La tensión entre Rusia y la Unión Europea ha entrado en una nueva fase después de que Berlín atribuyera a Moscú un intento de ataque con drones cargados con explosivos contra el aeropuerto de Leipzig/Halle. El episodio, ocurrido a comienzos de agosto, ha llevado a las instituciones europeas a considerar que ya no se trata de incidentes aislados, sino de una sucesión de acciones que ponen a prueba la seguridad del territorio comunitario y la capacidad de respuesta de sus Estados miembros.
La presidenta de la Comisión Europea, Ursula von der Leyen, afirmó este miércoles que el ataque constituye una nueva escalada y advirtió de que Europa y la OTAN incrementarán la presión sobre Moscú. Según la dirigente alemana, se trató de una operación ejecutada con material de uso militar por agentes rusos en territorio de la Unión Europea y que, de haber tenido éxito, podría haber provocado víctimas mortales. Para von der Leyen, el episodio forma parte de un patrón más amplio de acciones cada vez más peligrosas que están configurando una «nueva realidad» para los europeos.
El Gobierno alemán había acusado formalmente a Rusia el martes. El ministro del Interior, Alexander Dobrindt, sostuvo que Berlín había reunido elementos que apuntan a la responsabilidad rusa en el incidente. El dron fue localizado el 5 de agosto dentro de una zona restringida del aeropuerto, equipado con explosivos de uso militar. Ese mismo día, otro objeto volador alcanzó un avión de carga en las inmediaciones y le provocó daños leves, aunque la aeronave consiguió aterrizar posteriormente en Hannover. Un tercer dron fue encontrado aproximadamente una semana después en un campo próximo a las instalaciones aeroportuarias.
La elección del objetivo añade gravedad al caso. Leipzig/Halle figura entre los principales aeropuertos de carga de Europa y funciona como base de Antonov Airlines, compañía ucraniana que trasladó parte de sus operaciones allí después de que Rusia destruyera su base de Hostomel, cerca de Kiev, durante los primeros días de la invasión a gran escala de Ucrania en 2022. El dron con explosivos fue encontrado cerca de una de las aeronaves ucranianas estacionadas en el aeropuerto.
El secretario general de la OTAN, Mark Rutte, respaldó la evaluación de von der Leyen y señaló que Rusia se ha mostrado cada vez más imprudente, mientras el presidente francés, Emmanuel Macron, calificó el episodio como otro ejemplo de la interferencia rusa en Europa. La reacción institucional refleja una preocupación que excede el caso alemán: los servicios de inteligencia occidentales llevan tiempo atribuyendo a Moscú una serie de actividades consideradas parte de una estrategia de guerra híbrida, entre ellas sabotajes, ciberataques, interferencias de señales GPS, incendios y acciones contra infraestructuras críticas.
Desde una perspectiva jurídica y de seguridad colectiva, la cuestión adquiere una dimensión particularmente delicada. La atribución de una operación encubierta a un Estado extranjero puede desencadenar consecuencias diplomáticas y económicas, pero no equivale automáticamente a un acto de guerra en el sentido jurídico internacional. Alemania mantiene abierta la investigación de la Fiscalía General Federal y, por ahora, las autoridades judiciales no han hecho públicos todos los elementos probatorios.
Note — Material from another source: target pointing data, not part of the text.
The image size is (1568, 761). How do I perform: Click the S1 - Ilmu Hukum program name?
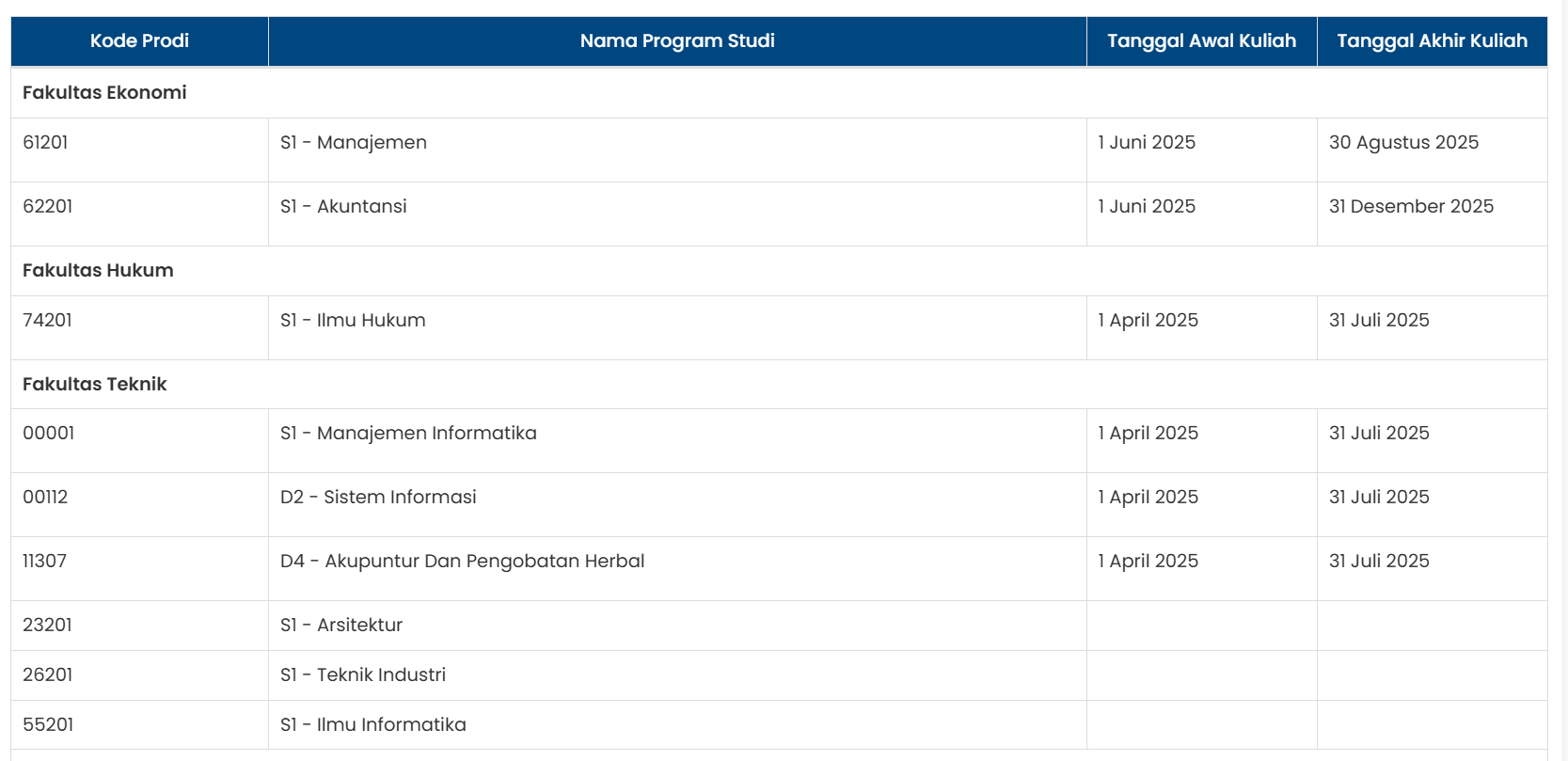point(353,320)
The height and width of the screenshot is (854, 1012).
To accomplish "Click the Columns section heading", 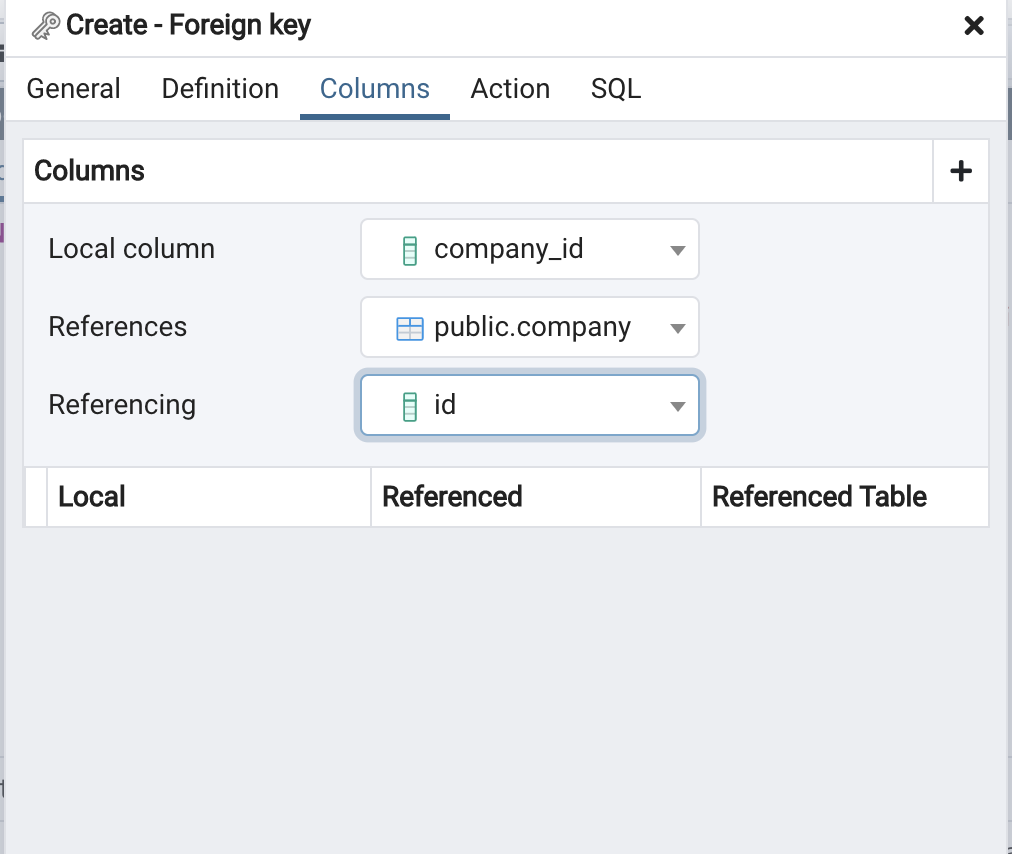I will [90, 171].
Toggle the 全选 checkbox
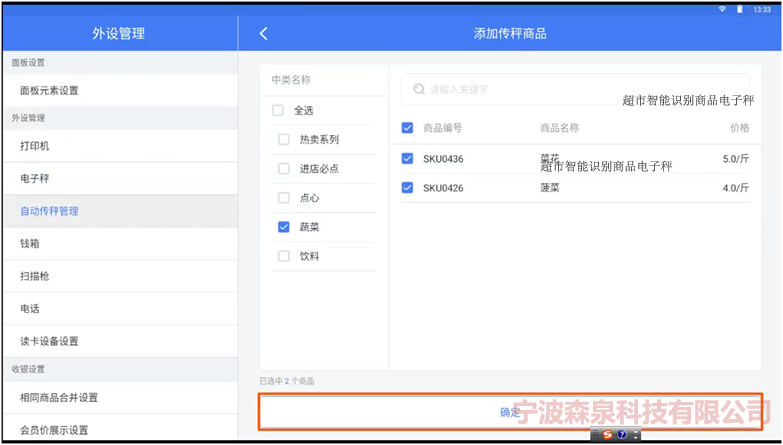Image resolution: width=783 pixels, height=445 pixels. point(278,110)
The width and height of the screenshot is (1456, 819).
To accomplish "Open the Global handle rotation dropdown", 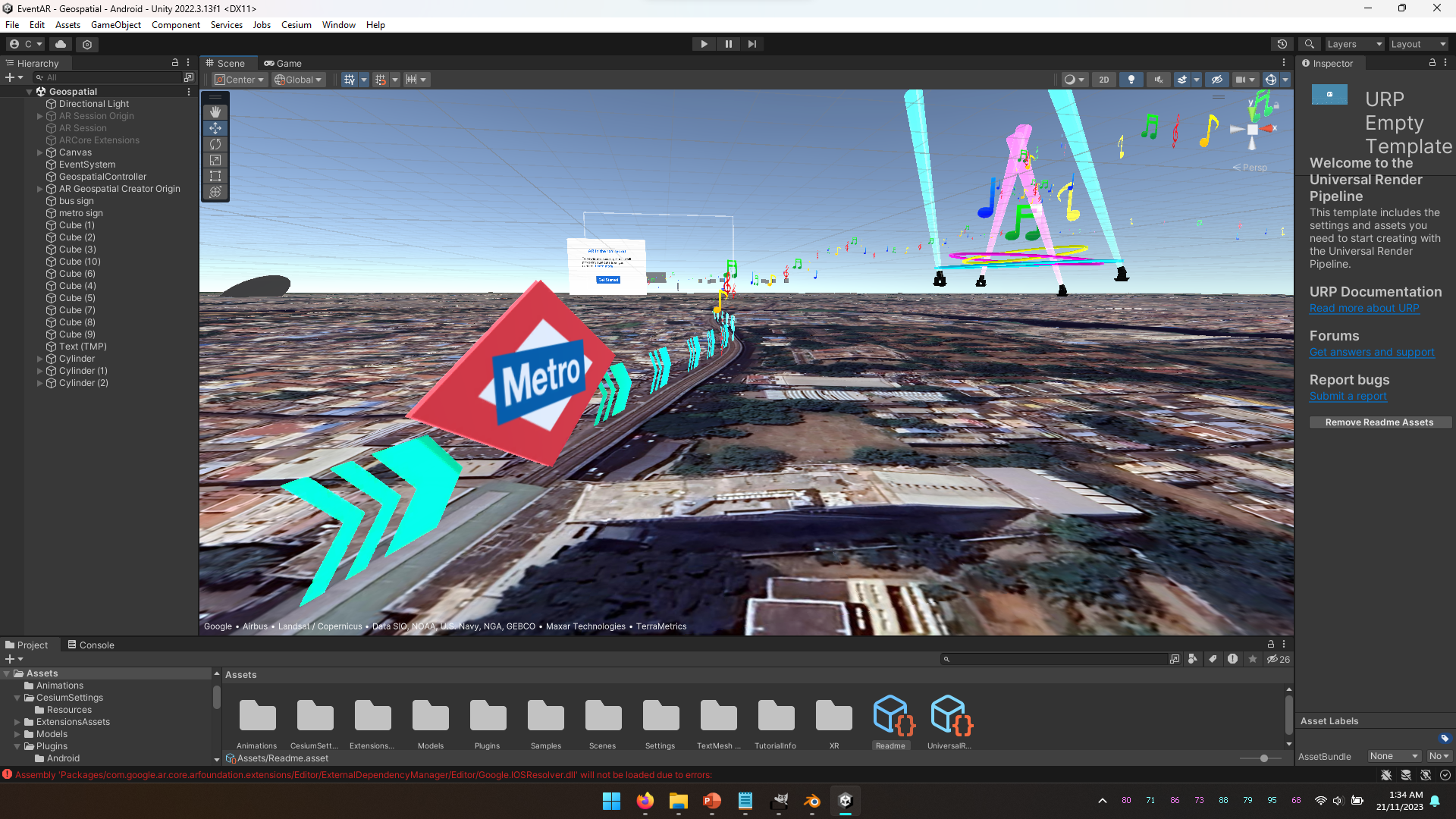I will (x=299, y=80).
Washington también había evaluado previamente que el dron pertenecía a un servicio de inteligencia ruso, según un funcionario estadounidense citado por la CNN. Moscú, sin embargo, rechaza las acusaciones y niega estar detrás de la operación.
El episodio coloca ahora a Bruselas ante un dilema que va más allá de la respuesta inmediata. Europa debe reforzar la protección de sus infraestructuras sin convertir cada acto de sabotaje en una escalada militar directa. La amenaza híbrida opera precisamente en esa zona gris: suficientemente agresiva para alterar la seguridad de los Estados, pero diseñada para dificultar una respuesta convencional. El mensaje de Von der Leyen anticipa, por tanto, una etapa de mayor presión sobre Rusia, mientras la Unión intenta demostrar que puede defender su territorio sin perder el control de la escalada.